I was just over at Joe Konrath's blog, which can be found here http://jakonrath.blogspot.com.au/. His latest post is on the subject of million dollar ideas, and it really got me thinking. He should be proud of this because not much can achieve this these days.
The concept of a truly original idea came to me when I was a teenager who played guitar in a rock band many, many years ago. It didn't take me long to graduate from learning to tune a battered old acoustic with a warped neck and nylon strings. My playing sounded like a cross between a harpsichord and a banjo, but I soon bought my first electric guitar and started writing my own songs - such is the learning capacity of the young. I was excited, but I soon discovered that just about whatever I wrote had been written before, usually by Lennon and McCartney.
Writing books presents a similar problem, and the more books that are published the worse this problem is going to become. Some genres don't demand originality at all, although it can help. Romance springs to mind, here. I admit that I have never read a romance novel of any kind, but I have read a lot of romance novel premises, and they all seem to be just about identical to the next one. Crime is another one where very few variables are required. Corpse found, suspects introduced, suspects grilled, second corpse found, red herring introduced, murderer caught. Over and over again. The originality in this genre often comes from the location of the crimes or the detective (or killer) himself.
A genre that seems to demand more originality is certainly the technothriller, but it doesn't come easy because so many great writers have "got there first". Thanks to the laws of physics that govern the passage of time, it was easier for a writer to pen an original technothriller in 1980 than it is in 2013. If cosmologists are right and the universe really will start contracting again back to an infinite point, I guess one day it might be the other way round and someone could write Jurassic Park before Michael Crichton (hang on, time running backwards... an original technothriller idea....?.... I doubt it - it almost certainly exists already, somewhere, and that is the problem).

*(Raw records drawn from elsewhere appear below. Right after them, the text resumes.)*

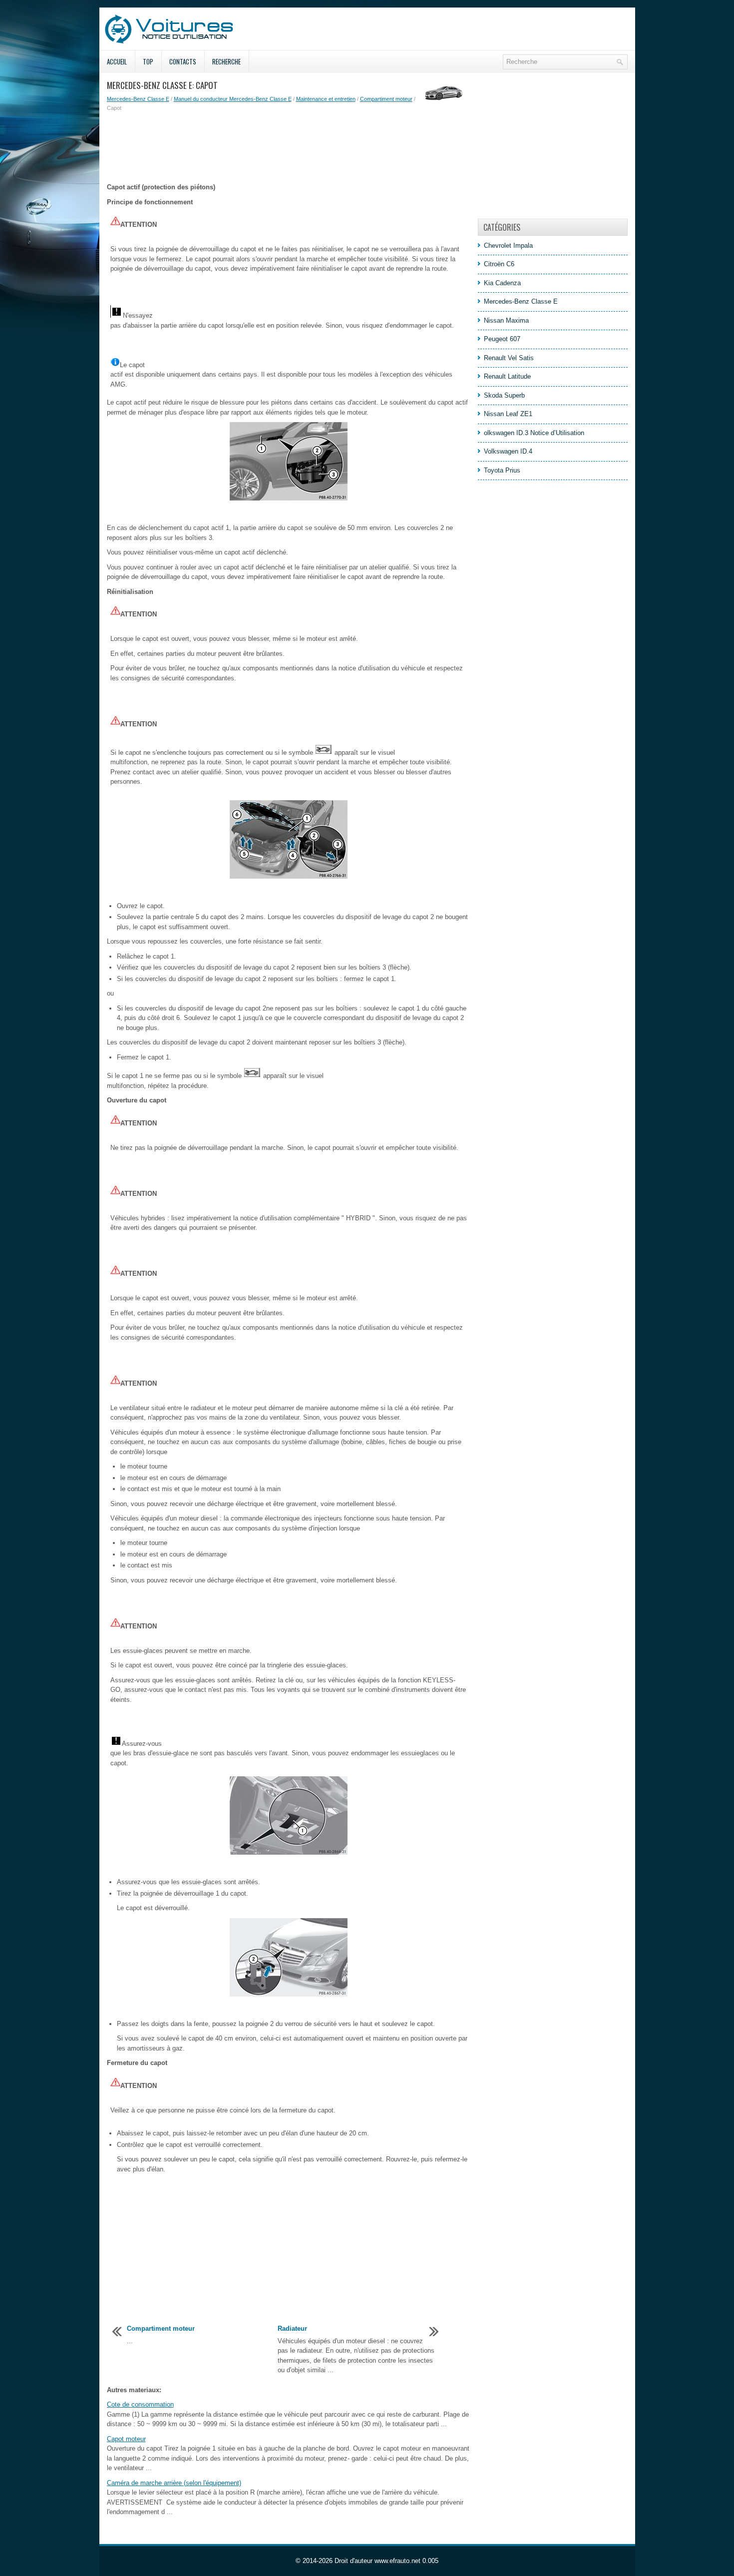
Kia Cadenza (502, 283)
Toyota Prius (502, 470)
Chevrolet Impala (508, 245)
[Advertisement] (288, 147)
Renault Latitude (507, 376)
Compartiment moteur (386, 99)
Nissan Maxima (506, 320)
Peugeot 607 (502, 339)
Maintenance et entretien (326, 99)
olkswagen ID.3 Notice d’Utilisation (534, 433)
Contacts (182, 61)
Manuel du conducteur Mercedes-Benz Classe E (233, 99)
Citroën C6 (499, 264)
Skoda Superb (504, 395)
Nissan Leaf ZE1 (508, 414)
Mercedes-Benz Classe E (138, 99)
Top (148, 61)
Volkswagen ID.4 (508, 451)
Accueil (117, 61)
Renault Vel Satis (509, 358)
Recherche (226, 61)
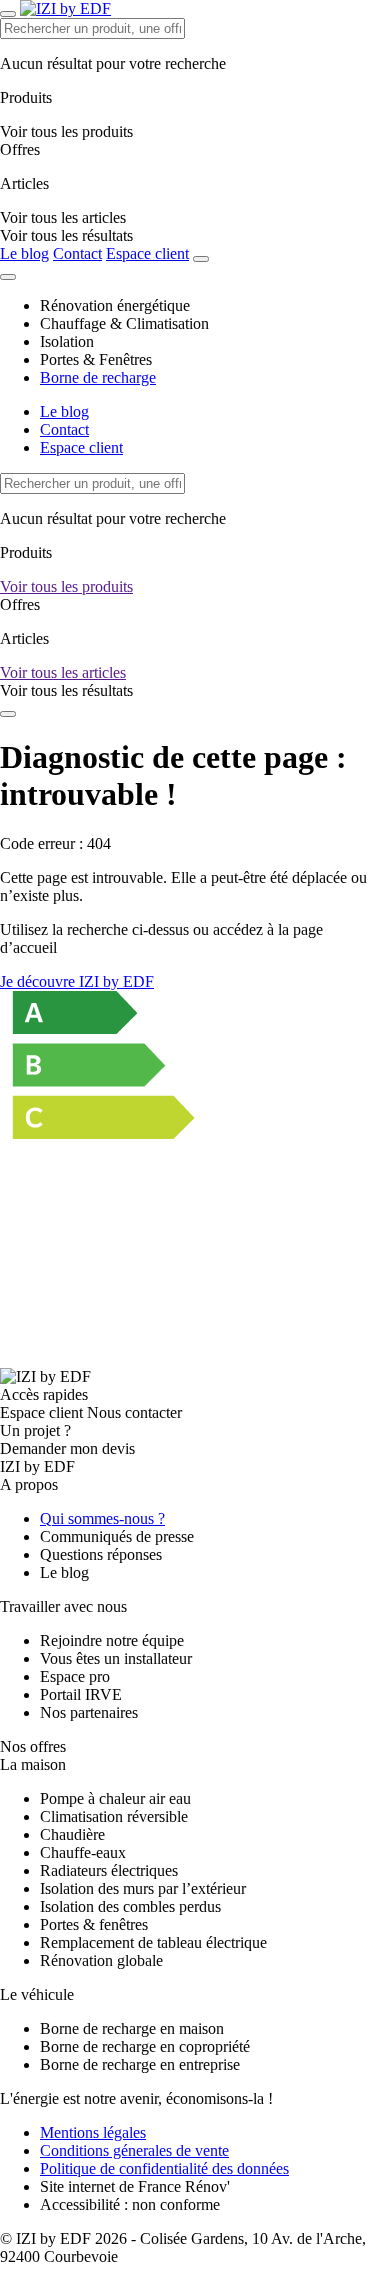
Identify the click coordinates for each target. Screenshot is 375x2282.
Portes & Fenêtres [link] (96, 359)
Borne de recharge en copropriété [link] (145, 2046)
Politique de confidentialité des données (164, 2168)
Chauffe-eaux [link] (83, 1852)
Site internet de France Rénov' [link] (135, 2186)
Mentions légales (93, 2132)
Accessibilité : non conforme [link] (130, 2204)
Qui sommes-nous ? (102, 1518)
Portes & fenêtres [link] (94, 1924)
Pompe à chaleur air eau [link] (115, 1798)
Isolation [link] (67, 341)
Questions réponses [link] (101, 1554)
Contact (77, 253)
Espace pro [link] (75, 1676)
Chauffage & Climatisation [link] (124, 323)
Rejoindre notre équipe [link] (112, 1640)
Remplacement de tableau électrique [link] (153, 1942)
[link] (66, 235)
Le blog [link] (64, 1572)
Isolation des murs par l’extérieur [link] (143, 1888)
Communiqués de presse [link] (117, 1536)
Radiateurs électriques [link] (109, 1870)
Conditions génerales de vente (134, 2150)
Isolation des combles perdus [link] (130, 1906)
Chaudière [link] (72, 1834)
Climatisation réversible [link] (114, 1816)
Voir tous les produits (66, 586)
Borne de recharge (98, 377)
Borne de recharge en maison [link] (132, 2028)
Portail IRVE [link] (81, 1694)
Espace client (147, 253)
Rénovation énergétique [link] (115, 305)
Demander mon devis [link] (67, 1448)
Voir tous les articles (63, 672)
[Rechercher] (201, 259)
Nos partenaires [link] (89, 1712)
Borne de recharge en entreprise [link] (140, 2064)
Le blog (24, 253)
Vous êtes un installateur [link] (116, 1658)
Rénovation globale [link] (101, 1960)
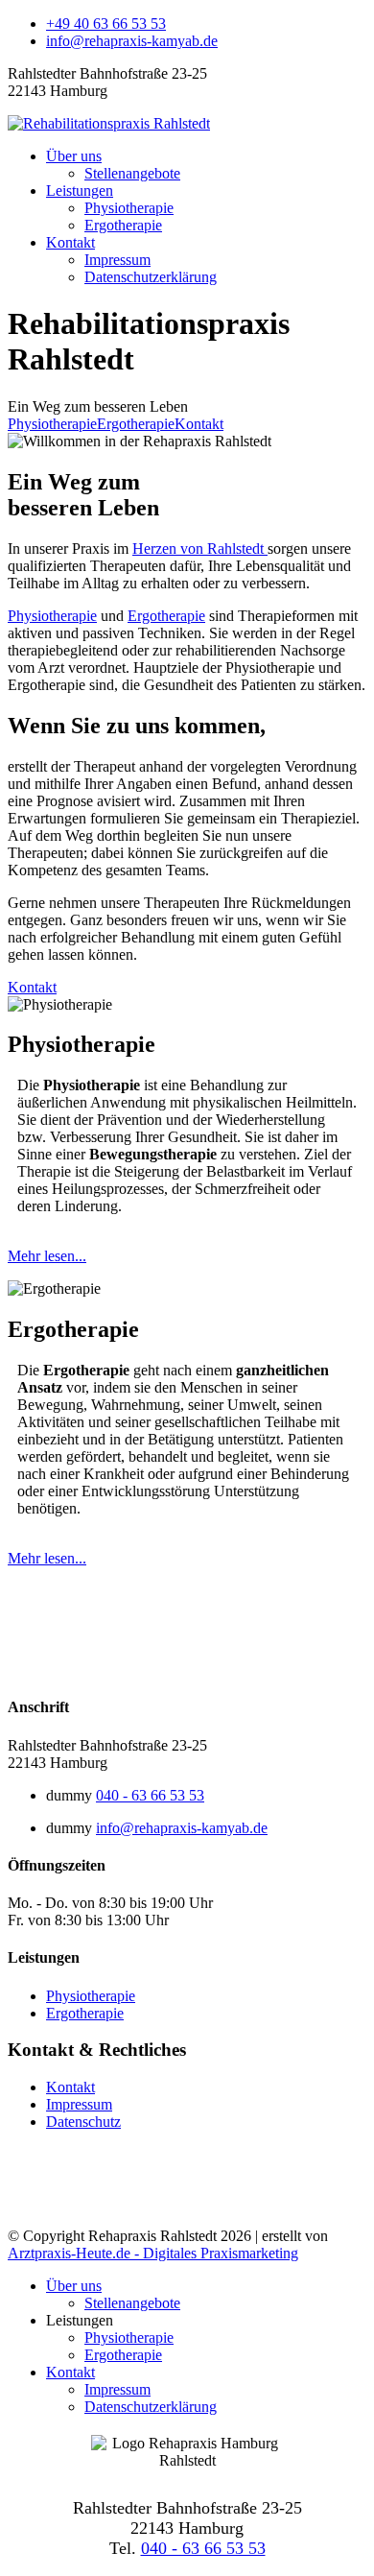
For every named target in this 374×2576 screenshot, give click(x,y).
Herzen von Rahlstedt (200, 548)
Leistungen (79, 190)
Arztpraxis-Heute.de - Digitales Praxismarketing (153, 2253)
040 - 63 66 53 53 (150, 1795)
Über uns (74, 156)
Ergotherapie (123, 225)
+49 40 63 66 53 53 (106, 23)
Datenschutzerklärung (150, 277)
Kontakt (70, 242)
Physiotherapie (129, 208)
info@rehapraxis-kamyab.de (132, 41)
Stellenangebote (132, 173)
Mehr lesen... (47, 1256)
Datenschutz (83, 2121)
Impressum (117, 259)
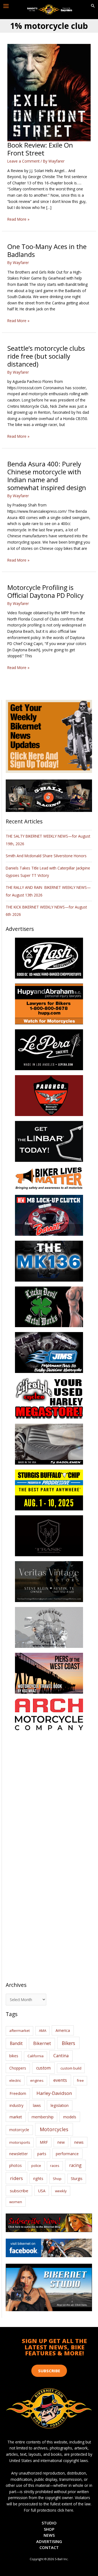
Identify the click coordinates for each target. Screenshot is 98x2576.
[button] (92, 6)
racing (75, 2165)
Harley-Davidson (54, 2093)
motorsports (19, 2142)
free (80, 2080)
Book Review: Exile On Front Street (40, 149)
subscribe (19, 2190)
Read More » (18, 219)
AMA (42, 2030)
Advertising (49, 2541)
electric (15, 2080)
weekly (61, 2190)
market (16, 2116)
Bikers (68, 2043)
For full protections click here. (49, 2510)
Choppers (17, 2068)
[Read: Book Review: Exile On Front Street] (48, 92)
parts (41, 2153)
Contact (49, 2547)
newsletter (18, 2153)
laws (37, 2105)
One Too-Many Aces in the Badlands (47, 250)
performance (67, 2153)
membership (43, 2116)
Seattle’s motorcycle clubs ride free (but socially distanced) (46, 356)
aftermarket (19, 2030)
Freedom (18, 2093)
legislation (60, 2105)
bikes (13, 2055)
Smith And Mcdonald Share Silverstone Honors (47, 855)
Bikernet (42, 2043)
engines (37, 2080)
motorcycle (19, 2129)
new (61, 2142)
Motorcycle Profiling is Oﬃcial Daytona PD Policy (45, 591)
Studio (49, 2523)
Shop (57, 2178)
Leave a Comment (23, 161)
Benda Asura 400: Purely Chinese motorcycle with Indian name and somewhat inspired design (46, 476)
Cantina (61, 2056)
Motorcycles (54, 2129)
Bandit (16, 2043)
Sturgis (76, 2178)
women (15, 2201)
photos (15, 2165)
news (79, 2142)
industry (16, 2105)
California (35, 2055)
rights (38, 2178)
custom (43, 2068)
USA (41, 2190)
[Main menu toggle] (6, 6)
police (36, 2165)
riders (16, 2178)
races (54, 2165)
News (49, 2535)
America (63, 2030)
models (69, 2116)
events (60, 2080)
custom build (70, 2068)
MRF (44, 2142)
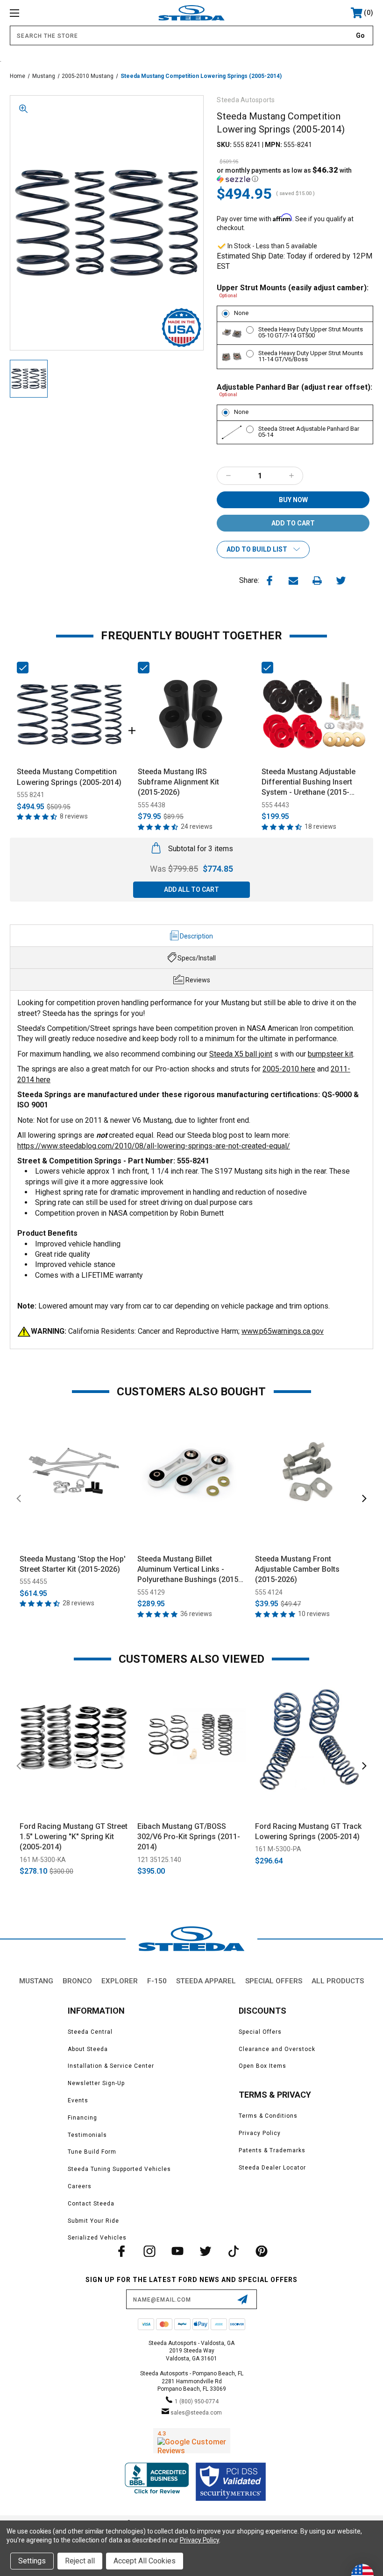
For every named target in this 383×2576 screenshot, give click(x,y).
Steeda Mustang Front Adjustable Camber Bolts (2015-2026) (297, 1569)
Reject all (80, 2560)
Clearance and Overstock (277, 2049)
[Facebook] (269, 580)
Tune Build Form (92, 2152)
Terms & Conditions (268, 2116)
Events (78, 2100)
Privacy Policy (260, 2133)
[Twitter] (341, 580)
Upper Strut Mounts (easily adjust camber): (293, 290)
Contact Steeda (91, 2203)
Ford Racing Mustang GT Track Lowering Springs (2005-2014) (308, 1831)
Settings (32, 2560)
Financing (82, 2117)
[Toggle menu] (46, 13)
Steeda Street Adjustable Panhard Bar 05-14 (308, 432)
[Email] (293, 580)
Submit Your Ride (93, 2221)
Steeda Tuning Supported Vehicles (119, 2169)
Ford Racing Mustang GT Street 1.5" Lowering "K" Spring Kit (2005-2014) (74, 1837)
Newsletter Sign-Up (96, 2083)
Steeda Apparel (206, 1981)
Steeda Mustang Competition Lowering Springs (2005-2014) (69, 776)
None (241, 313)
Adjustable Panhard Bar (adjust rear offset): (294, 390)
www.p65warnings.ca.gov (282, 1331)
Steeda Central (90, 2032)
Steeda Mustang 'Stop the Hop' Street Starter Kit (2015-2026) (73, 1564)
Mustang (36, 1981)
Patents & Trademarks (272, 2150)
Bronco (77, 1981)
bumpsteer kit (330, 1054)
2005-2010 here (288, 1068)
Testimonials (87, 2135)
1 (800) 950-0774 (197, 2401)
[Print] (317, 580)
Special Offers (273, 1981)
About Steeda (88, 2049)
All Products (338, 1981)
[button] (295, 174)
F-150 (157, 1981)
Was (174, 869)
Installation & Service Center (111, 2066)
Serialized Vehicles (97, 2237)
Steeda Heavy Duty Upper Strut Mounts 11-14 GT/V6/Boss (310, 356)
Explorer (119, 1981)
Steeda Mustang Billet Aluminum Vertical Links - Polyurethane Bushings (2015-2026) (189, 1569)
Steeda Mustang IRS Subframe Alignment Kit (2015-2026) (178, 782)
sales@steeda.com (196, 2412)
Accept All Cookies (144, 2560)
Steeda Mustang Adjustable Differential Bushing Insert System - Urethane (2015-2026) (308, 782)
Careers (80, 2186)
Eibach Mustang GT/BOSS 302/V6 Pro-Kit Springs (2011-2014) (188, 1837)
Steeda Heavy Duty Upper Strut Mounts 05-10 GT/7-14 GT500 (310, 332)
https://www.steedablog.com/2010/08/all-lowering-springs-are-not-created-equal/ (153, 1145)
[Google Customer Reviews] (191, 2440)
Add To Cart (74, 1536)
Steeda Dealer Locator (272, 2167)
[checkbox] (22, 667)
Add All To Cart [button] (191, 889)
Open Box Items (262, 2066)
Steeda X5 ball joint (240, 1054)
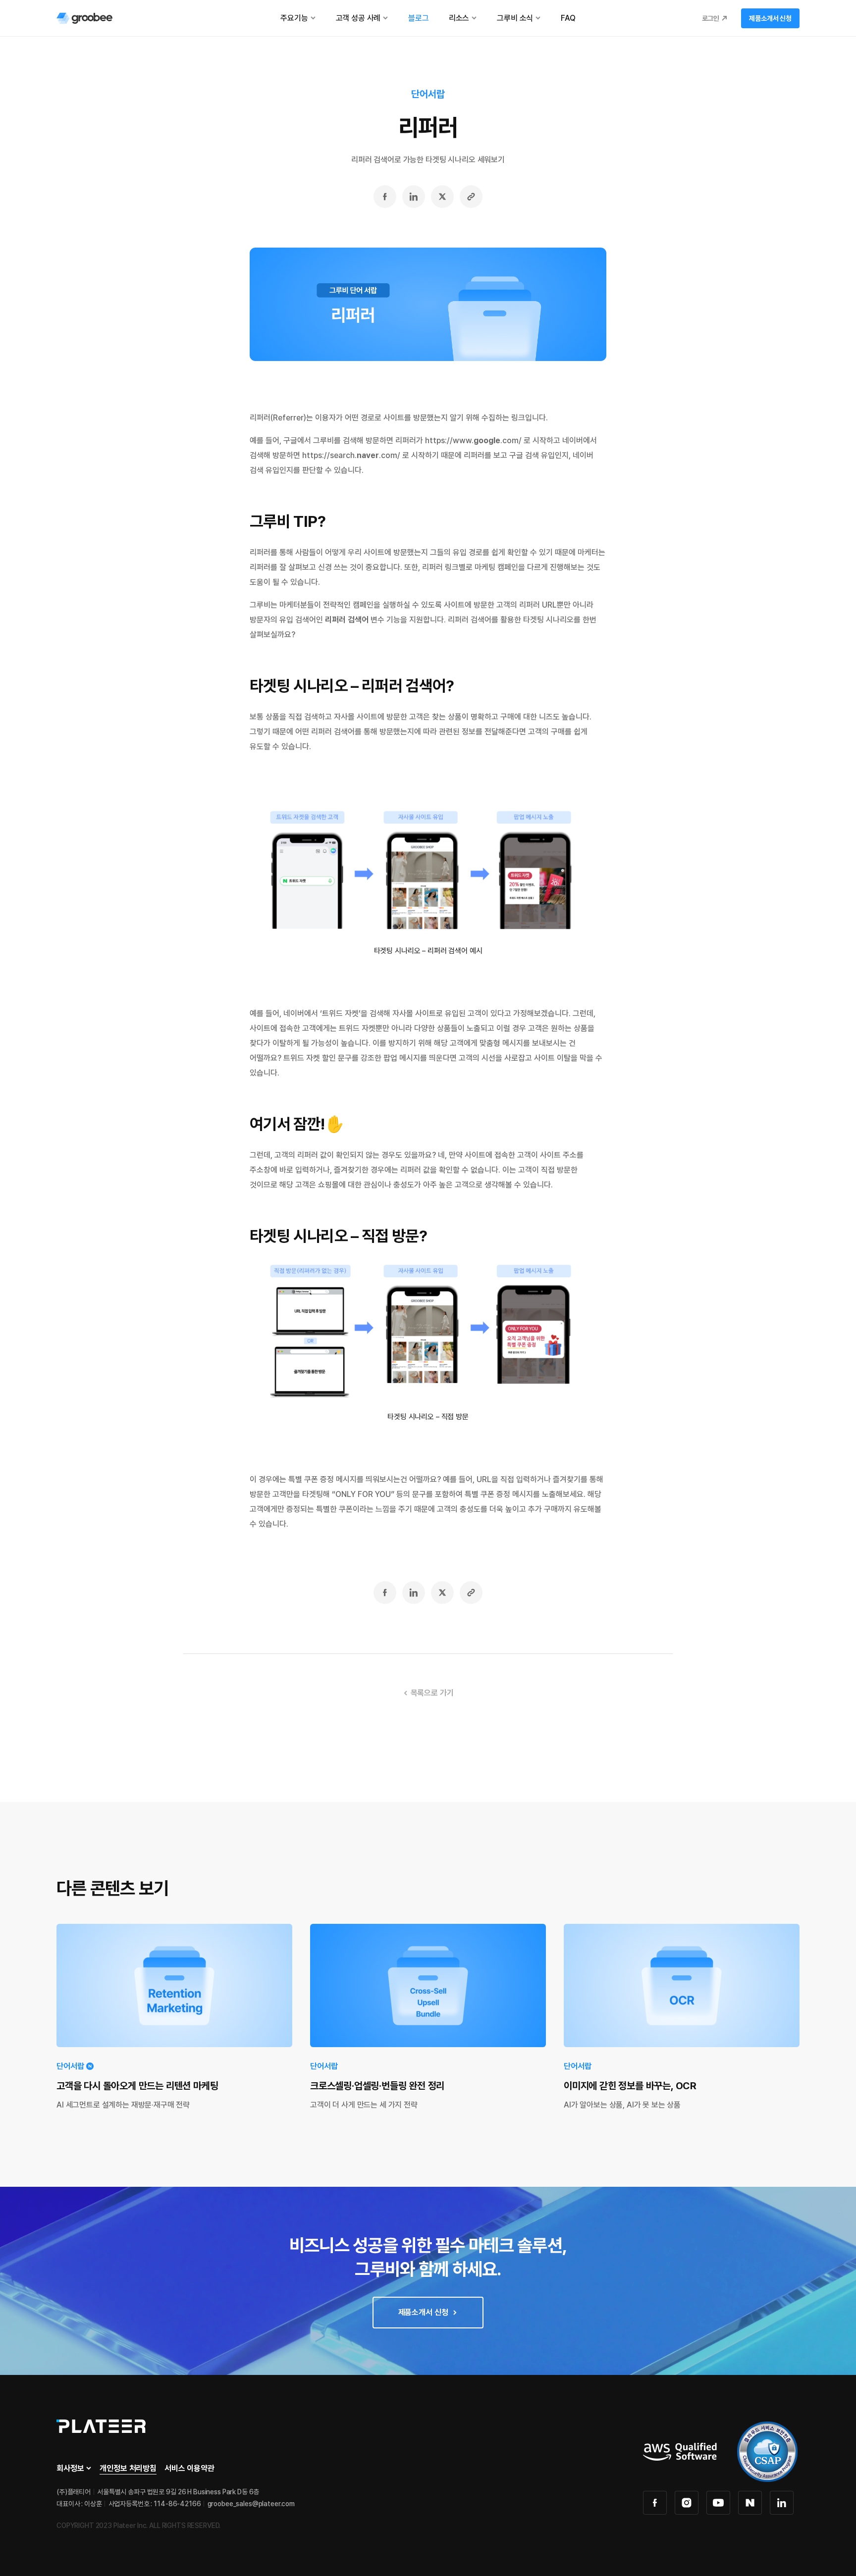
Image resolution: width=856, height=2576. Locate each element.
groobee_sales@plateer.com (251, 2504)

As I point out in Joe Konrath's blog, literary fiction is more forgiving to those who want to write original fiction, but genre readers demand certain conventions are met, and that is the problem. Ultimately, original concepts are getting harder to find as more and more are successfully mined and published, but that is different from an original plot and original characters, which are easier to achieve. One concern I have with seeking total originality is that it can lead to absolutely ridiculous stories. For example, we could be pretty original if, in the style of a 1950s B movie, we wrote a book called Attack of the Killer Hot Water Bottles, or The Day The Flying Washing Machines Came To Earth. The difficulty is creating a concept that is not derivative or ridiculous and we can all say this is impossible until the next one gets published, and we'll a shout "why didn't I think of that?"